Così accadde anche al Cenacolo robbiano, attribuito a Giovanni, un tempo in San Francesco a Barga. Pietro Groppi scrive a proposito: “nel refettorio di questo convento vi era un bellissimo Cenacolo robbiano che io ho veduto. Ma nell’anno 1853 fu smurato e da ignota persona portato via e credesi venduto ad antiquari fiorentini”. Dopo un percorso viziato del quale non si conoscono tutte le tappe, questo Cenacolo, composto da quattro blocchi, giunse nel 1856 a Londra quando il museo Victoria & Albert, al tempo South Kensington, lo acquistò a non domino a Parigi per 104£, da un venditore del quale non fu trascritto il nome. Grazie al breve ma denso saggio di Gentilini (A Parigi “in un carico di vino”: furti di robbiane nel Valdarno) possiamo dubitare che anche il nostro bassorilievo “sia uscito dall’Italia per la via di Livorno dove più che negli altri porti doganali v’è facilità di eludere le disposizioni di legge”.

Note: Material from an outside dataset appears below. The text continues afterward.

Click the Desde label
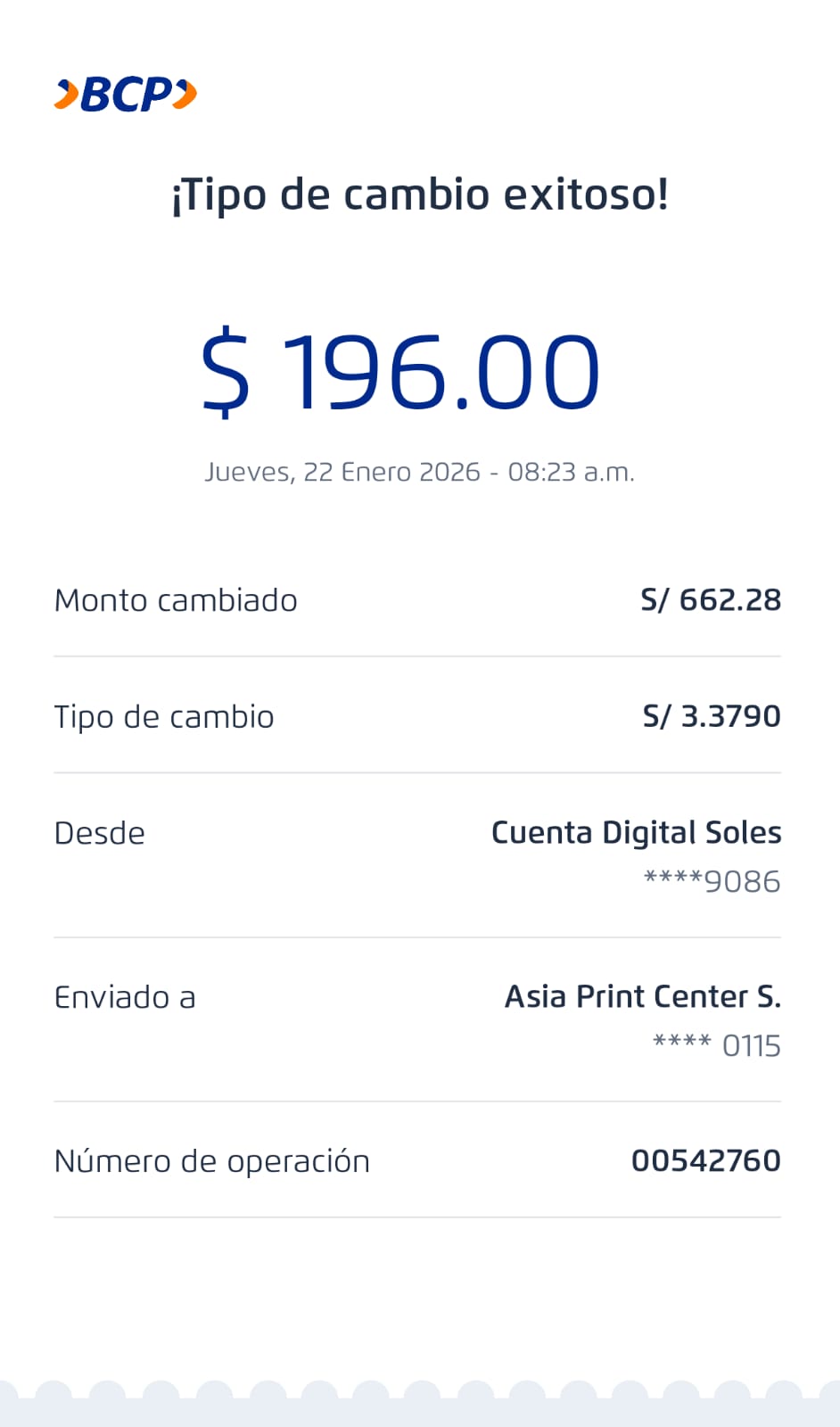840x1427 pixels. coord(100,833)
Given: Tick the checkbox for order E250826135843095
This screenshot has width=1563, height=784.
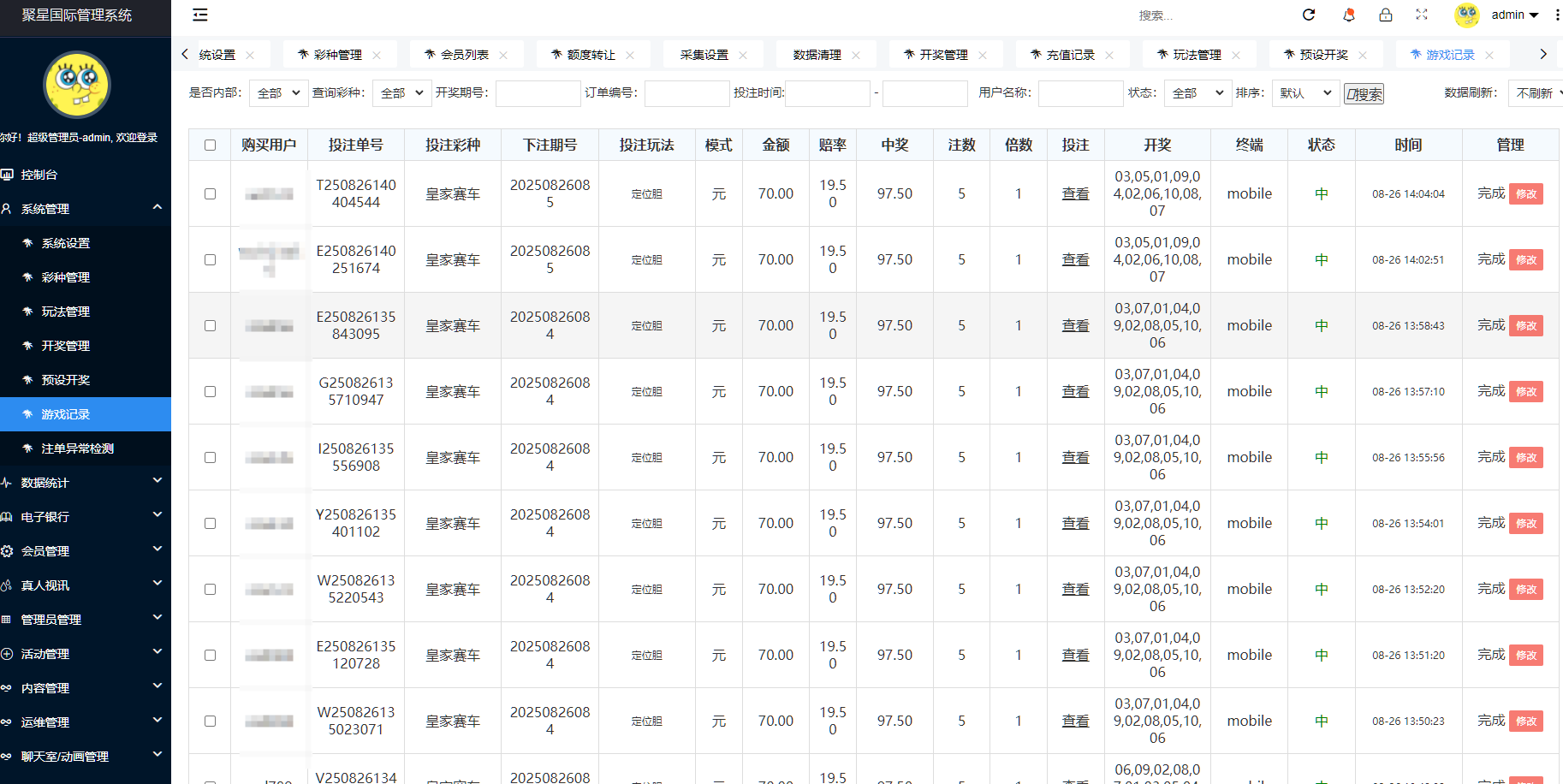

Già poco dopo la sua realizzazione, il modello dell’Ultima Cena realizzato da Leonardo divenne così celebre e apprezzato che fu studiato e imitato da moltissimi artisti. Quello nel Convento di San Francesco era custodito, incassato, sopra la porta in modo che potesse essere osservato da tutti mentre il pasto veniva consumato. La specificità di questa terracotta sta nella disposizione a specchio dei personaggi rispetto a quelli vinciani. Spesso ignorato dalla critica, questo dettaglio fa credere che Giovanni della Robbia non ebbe occasione di osservare l’originale, ma si poté confrontare soltanto con una riproduzione incisoria. Il dettaglio del cagnolino indica la paternità del modello utilizzato. L’incisione è infatti quella di Giovanni Pietro da Birago, del 1500 circa, la quale ottenne un successo incredibile nella diffusione tanto da essere utilizzata da artisti del calibro di Rembrandt. Giovanni Pietro, conosciuto anche come ‘Maestro del Libro d’Ore di Bona Sforza di Savoia’, vi aggiunse, oltre alla licenza epigrafica al centro, anche il dettaglio dell’animale, come un forte simbolo di fede e di misericordia divina. Il riferimento iconografico viene da un passo del Vangelo di Matteo (15, 21-28), in cui una donna pagana proveniente della regione della Cananea implora Gesù di liberare da un demonio la propria figlia. Il Messia dapprima la ignora e procede nel suo cammino, ma l’insistenza della donna si fa più forte e alla fine lui le dice: “Non è giusto prendere il pane dei figli e gettarlo ai cagnolini”, ma lei subito gli risponde: “È vero, Signore […] ma anche i cagnolini si cibano delle briciole che cadono dalla tavola dei loro padroni”.
Sfortunatamente anche questo pannello invetriato si aggiunge alla lista degli assenti.